Judge: Excluding Guam residents from SSI benefits is unconstitutional

U.S. District Court (PNC News file photo)

District Court of Guam Chief Judge Frances Tydingco-Gatewood has issued a decision in favor of Guam resident Katrina Schaller who sued the U.S. Social Security Administration for denying her Supplemental Security Income (SSI) benefits which her identical twin sister Leslie Schaller is receiving in Pennsylvania.

The two sisters were born with the same degenerative disease but because Katrina is a Guam resident she was deemed not eligible for the same benefits.

In her decision, Tydingco-Gatewood said there is no rational basis for excluding Katrina Schaller from receiving SSI benefits based solely on her residency in Guam.

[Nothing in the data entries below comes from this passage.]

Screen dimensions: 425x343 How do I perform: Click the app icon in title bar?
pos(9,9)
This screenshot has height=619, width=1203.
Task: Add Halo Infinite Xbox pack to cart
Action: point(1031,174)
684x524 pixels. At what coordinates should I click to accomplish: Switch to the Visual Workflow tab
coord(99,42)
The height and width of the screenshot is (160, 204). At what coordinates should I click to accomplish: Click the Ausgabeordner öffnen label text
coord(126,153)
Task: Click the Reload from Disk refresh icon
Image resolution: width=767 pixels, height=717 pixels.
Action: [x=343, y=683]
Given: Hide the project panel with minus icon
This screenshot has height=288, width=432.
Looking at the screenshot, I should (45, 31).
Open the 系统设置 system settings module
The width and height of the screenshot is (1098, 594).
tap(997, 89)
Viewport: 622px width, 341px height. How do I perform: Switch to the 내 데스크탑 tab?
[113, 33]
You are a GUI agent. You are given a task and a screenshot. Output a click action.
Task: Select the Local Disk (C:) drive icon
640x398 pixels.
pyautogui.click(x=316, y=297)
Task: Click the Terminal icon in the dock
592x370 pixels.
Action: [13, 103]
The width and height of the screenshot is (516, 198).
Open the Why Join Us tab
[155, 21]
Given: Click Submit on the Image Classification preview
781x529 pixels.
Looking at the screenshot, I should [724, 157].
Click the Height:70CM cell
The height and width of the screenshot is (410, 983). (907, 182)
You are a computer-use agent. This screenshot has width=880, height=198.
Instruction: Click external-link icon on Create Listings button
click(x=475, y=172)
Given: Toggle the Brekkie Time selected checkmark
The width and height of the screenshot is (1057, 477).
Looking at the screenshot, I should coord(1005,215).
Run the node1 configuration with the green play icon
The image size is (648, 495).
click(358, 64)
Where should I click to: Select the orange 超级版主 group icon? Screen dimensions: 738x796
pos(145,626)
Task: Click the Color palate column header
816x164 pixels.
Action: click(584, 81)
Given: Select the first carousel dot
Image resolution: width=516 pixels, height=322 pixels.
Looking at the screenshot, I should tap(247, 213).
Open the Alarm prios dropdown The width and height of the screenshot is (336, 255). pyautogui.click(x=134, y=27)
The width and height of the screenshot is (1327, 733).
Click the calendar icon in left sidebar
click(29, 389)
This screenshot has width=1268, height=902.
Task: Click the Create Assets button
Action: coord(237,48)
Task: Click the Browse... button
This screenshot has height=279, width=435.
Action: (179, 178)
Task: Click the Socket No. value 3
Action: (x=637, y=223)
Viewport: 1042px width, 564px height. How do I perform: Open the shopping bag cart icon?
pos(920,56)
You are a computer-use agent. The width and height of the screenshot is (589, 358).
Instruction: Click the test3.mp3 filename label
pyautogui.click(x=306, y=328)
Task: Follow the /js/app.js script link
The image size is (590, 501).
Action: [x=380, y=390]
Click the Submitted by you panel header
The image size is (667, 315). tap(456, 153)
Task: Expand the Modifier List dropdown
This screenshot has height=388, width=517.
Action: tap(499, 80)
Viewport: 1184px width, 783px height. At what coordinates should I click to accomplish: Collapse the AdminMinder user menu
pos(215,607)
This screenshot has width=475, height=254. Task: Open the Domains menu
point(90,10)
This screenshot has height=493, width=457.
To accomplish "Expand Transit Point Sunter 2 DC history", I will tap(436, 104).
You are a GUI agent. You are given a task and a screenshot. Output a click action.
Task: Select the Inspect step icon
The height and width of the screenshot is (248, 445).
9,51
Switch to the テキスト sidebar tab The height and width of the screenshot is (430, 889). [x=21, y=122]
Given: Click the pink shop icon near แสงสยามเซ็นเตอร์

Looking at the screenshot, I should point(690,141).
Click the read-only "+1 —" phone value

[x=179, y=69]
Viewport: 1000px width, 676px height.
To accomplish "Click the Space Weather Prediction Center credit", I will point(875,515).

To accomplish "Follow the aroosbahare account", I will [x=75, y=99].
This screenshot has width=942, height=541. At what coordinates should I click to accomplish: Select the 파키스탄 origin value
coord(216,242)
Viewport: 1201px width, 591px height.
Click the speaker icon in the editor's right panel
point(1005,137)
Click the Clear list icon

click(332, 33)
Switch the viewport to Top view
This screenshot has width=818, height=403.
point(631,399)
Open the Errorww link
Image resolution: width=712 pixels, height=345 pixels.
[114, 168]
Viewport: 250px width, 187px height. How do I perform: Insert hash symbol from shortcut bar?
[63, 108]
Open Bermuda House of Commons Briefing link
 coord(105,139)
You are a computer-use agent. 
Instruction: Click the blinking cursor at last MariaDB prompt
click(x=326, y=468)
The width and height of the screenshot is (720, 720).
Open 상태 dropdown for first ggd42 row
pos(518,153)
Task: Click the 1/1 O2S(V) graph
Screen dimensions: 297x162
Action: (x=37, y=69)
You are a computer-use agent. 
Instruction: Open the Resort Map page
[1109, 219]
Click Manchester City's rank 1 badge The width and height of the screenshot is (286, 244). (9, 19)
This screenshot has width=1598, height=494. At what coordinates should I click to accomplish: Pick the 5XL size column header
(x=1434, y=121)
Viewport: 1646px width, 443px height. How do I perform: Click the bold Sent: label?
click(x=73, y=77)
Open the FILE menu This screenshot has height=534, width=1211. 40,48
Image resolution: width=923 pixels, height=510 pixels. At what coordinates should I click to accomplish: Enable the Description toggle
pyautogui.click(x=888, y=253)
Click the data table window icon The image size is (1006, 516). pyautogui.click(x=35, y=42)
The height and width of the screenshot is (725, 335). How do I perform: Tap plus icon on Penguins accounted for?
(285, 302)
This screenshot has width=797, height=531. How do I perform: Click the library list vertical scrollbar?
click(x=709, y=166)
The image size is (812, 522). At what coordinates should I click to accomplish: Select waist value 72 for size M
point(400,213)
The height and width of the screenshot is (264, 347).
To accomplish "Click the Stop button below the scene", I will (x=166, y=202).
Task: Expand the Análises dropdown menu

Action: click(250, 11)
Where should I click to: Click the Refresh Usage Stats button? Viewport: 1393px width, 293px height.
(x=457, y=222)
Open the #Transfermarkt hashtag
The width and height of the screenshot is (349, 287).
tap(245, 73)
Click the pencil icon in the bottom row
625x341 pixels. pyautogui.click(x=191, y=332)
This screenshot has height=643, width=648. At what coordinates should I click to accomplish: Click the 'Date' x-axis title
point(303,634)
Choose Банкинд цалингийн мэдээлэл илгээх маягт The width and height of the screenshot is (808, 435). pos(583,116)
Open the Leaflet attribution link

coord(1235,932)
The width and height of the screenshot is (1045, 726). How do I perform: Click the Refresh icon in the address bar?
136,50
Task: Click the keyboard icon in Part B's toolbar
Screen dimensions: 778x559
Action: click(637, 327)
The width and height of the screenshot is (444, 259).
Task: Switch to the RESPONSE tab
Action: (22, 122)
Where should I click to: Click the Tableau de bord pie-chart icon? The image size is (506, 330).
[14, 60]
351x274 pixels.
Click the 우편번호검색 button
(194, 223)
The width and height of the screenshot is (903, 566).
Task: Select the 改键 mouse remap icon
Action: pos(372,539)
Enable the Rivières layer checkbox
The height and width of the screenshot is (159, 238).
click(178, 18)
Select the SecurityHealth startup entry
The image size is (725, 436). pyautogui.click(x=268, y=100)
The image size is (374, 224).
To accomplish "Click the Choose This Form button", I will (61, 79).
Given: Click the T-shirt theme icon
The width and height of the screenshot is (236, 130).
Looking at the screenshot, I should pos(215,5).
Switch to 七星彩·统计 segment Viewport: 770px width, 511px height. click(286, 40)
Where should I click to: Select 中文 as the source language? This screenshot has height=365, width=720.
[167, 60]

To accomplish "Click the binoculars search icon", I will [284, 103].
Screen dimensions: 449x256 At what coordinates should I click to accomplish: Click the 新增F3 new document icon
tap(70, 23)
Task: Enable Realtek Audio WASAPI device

The basis of the Social Security Administration’s argument in not providing SSI to Guam residents was based on three arguments: Guam’s unique tax status, the cost of providing the benefits, and the projected impact to Guam’s economy.

But Tydingco-Gatewood ruled that the discriminatory provisions of the SSI statute and any related implementing regulations that discriminate on the basis of status as a resident of Guam violate the Constitution and the Organic Act’s guarantees of equal protection.

The decision enjoins the Social Security Administration from enforcing against Schaller such discriminatory provisions of the SSI statute and any relevant implementing regulations.

The decision, if upheld on appeal, would mean that Katrina Schaller would receive the same federal SSI benefits as her twin sister Leslie who receives $755 per month in SSI payments.

Leslie has filed a companion case in Pennsylvania, wanting to be able to visit her family on Guam for more than 30 days or move to Guam without loss of her benefits.